How to run the LDSC unmodifiable pipeline

Introduction

The LDSC pipeline is used for calculating heritabilities and genetic correlations for disease endpoints using ldscarrow-up-right. The complete documentation for the pipeline can be found in githubarrow-up-right.

You can find the pipeline as UnmodifiableGeneticCorrelationLDSCDF[RELEASE]" in the unmod pipeline page in sandbox.

How it works

Summary:

  • Start with metadata tables describing your GWAS summary statistics.

  • The pipeline splits these into chunks for parallel processing.

  • Each chunk runs premunge_ss (preprocessing/mapping), then munge_ldsc (munging + heritability calculation).

  • Results are gathered with gather_h2 (heritabilities).

  • If only_het is false, pairwise combinations are built with return_couples and correlations are computed in parallel using multi_rg, with summary outputs collected at the end.

Inputs

Here are all the required inputs for the general pipeline

The pipeline works in two modes conceptually, either by calculating cross correlations within a single list or between two lists.

  • If the same list is passed twice (input_ss and comparison_ss) the pipeline will calculate N*(N-1)/2 correlations

  • If two different lists are passed then N*M correlations will be calculated

The advantage of this setup is that now cache calling is improved as the internal munging required by LDSC is done only once, speeding up operations for everyone.

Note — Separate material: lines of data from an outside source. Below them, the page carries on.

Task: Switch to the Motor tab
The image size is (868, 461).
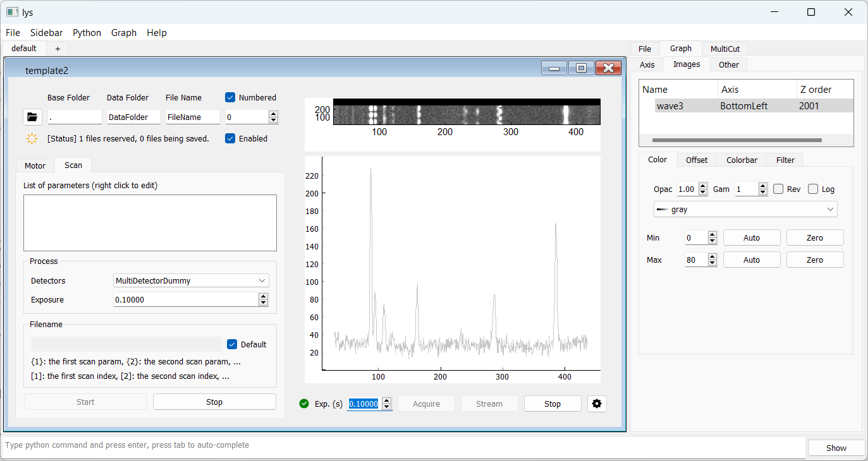Action: [x=35, y=165]
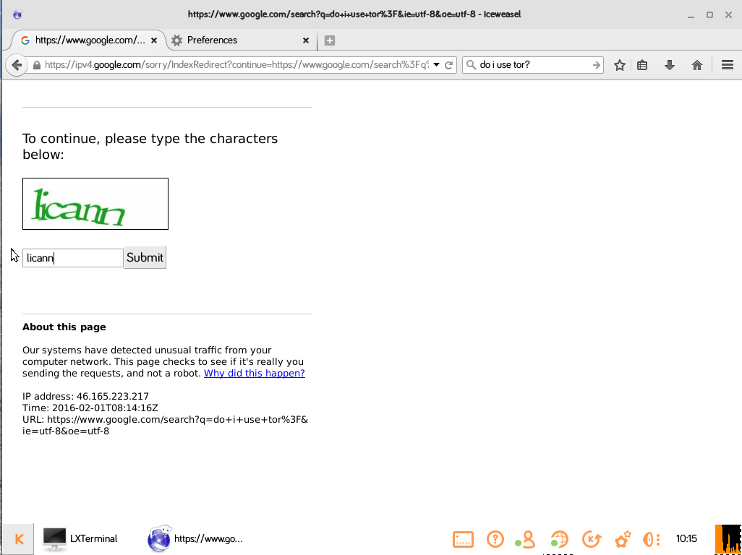Click the gear settings icon in the tray

click(x=622, y=539)
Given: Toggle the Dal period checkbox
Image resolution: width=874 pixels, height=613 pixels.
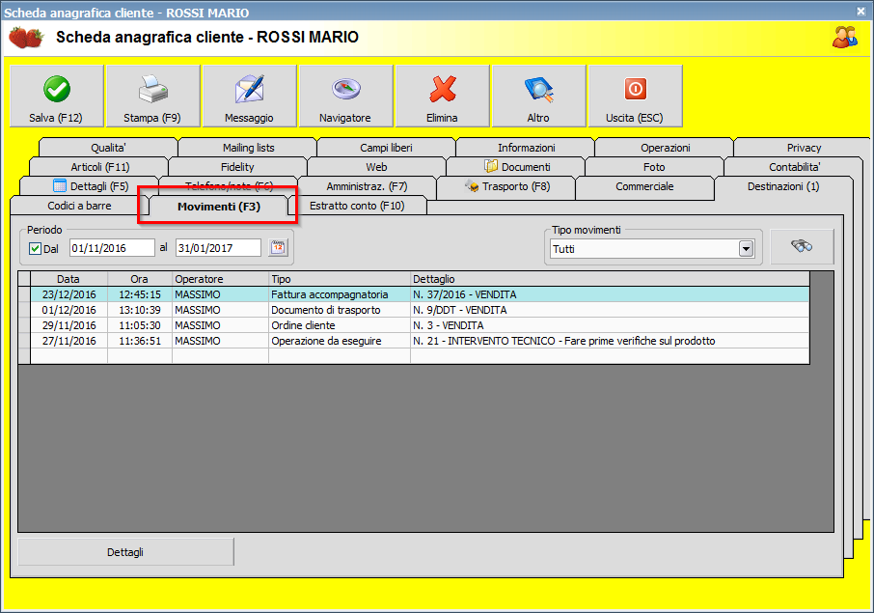Looking at the screenshot, I should point(36,249).
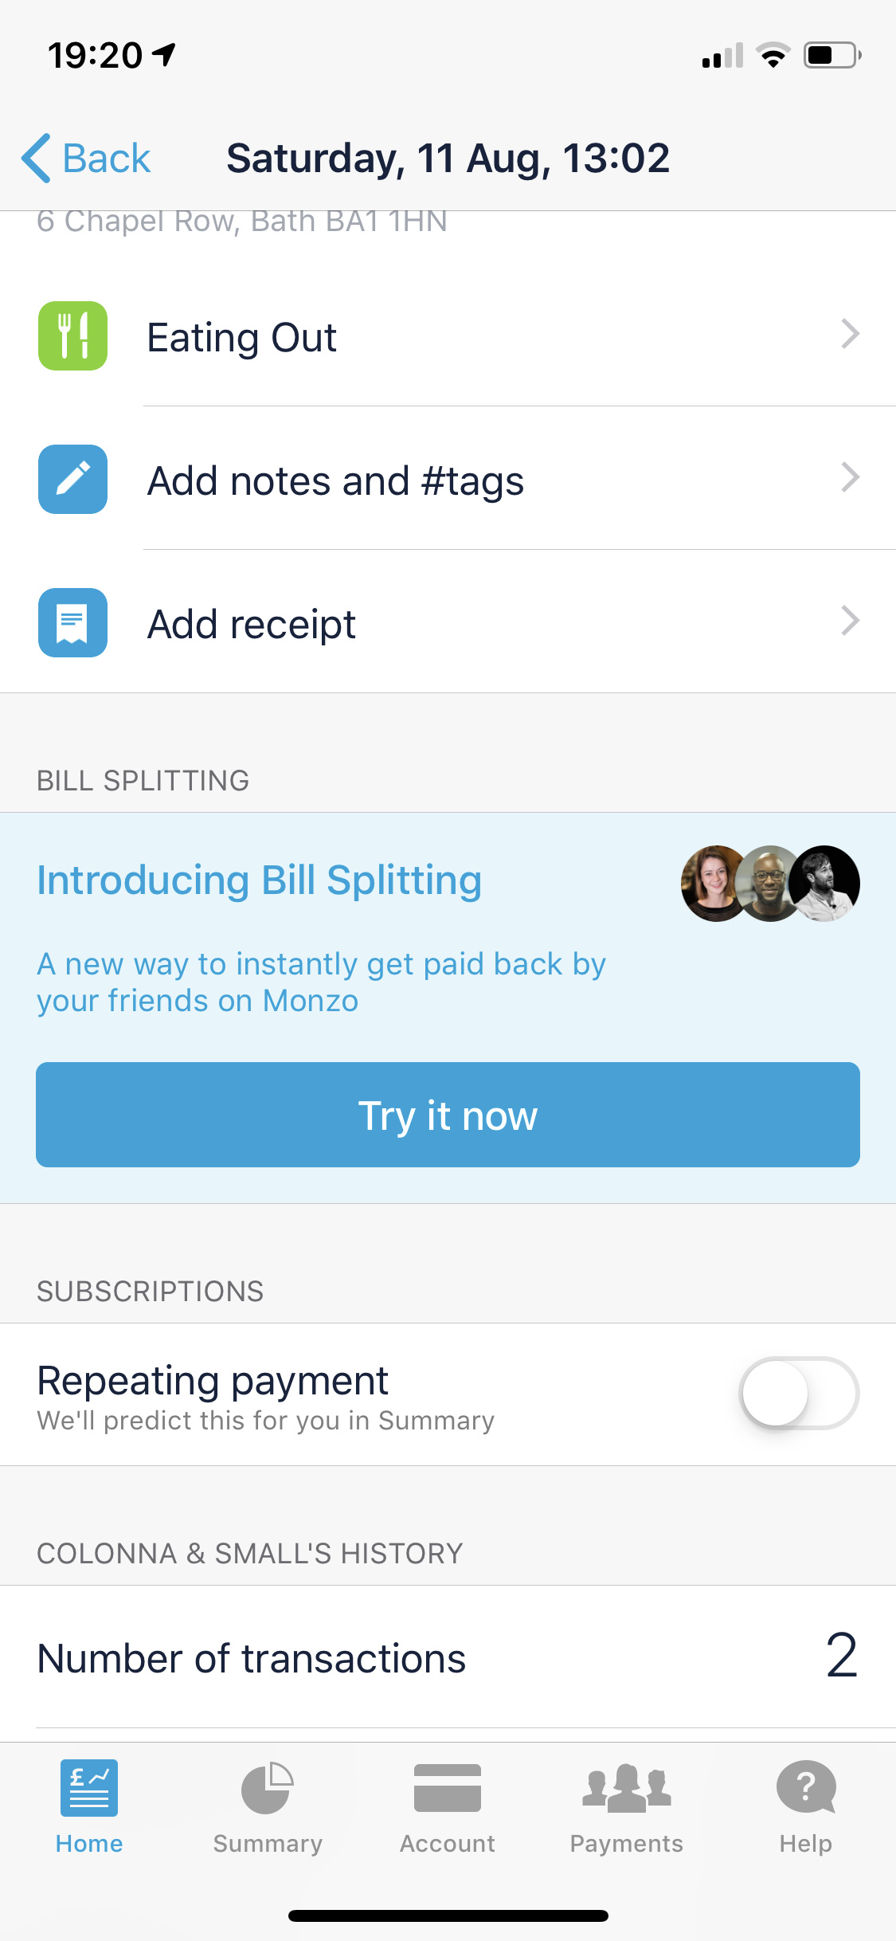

One can use the number of correlations to run to reverse egineer the chunks parameter mentioned above. Ideally one should aim to keep the numebr of jobs per shard in the low hundreds.

Parameter
Description

ldsc_rg.only_het

If true, computes only heritabilities (default: false, will also compute genetic correlations).

ldsc_rg.input_ss

Path to the primary metadata table (TSV) with summary statistics info.

ldsc_rg.comparison_ss

Path to the comparison/secondary metadata table (for cross-trait analyses). If one wants to calculate all correlation across one list this file should match input_ss

ldsc_rg.name

Prefix for output files.

ldsc_rg.population

LD reference population key. "fin" or "eur"

ldsc_rg.return_couples.chunks

Number of parallel batches for genetic correlation computations.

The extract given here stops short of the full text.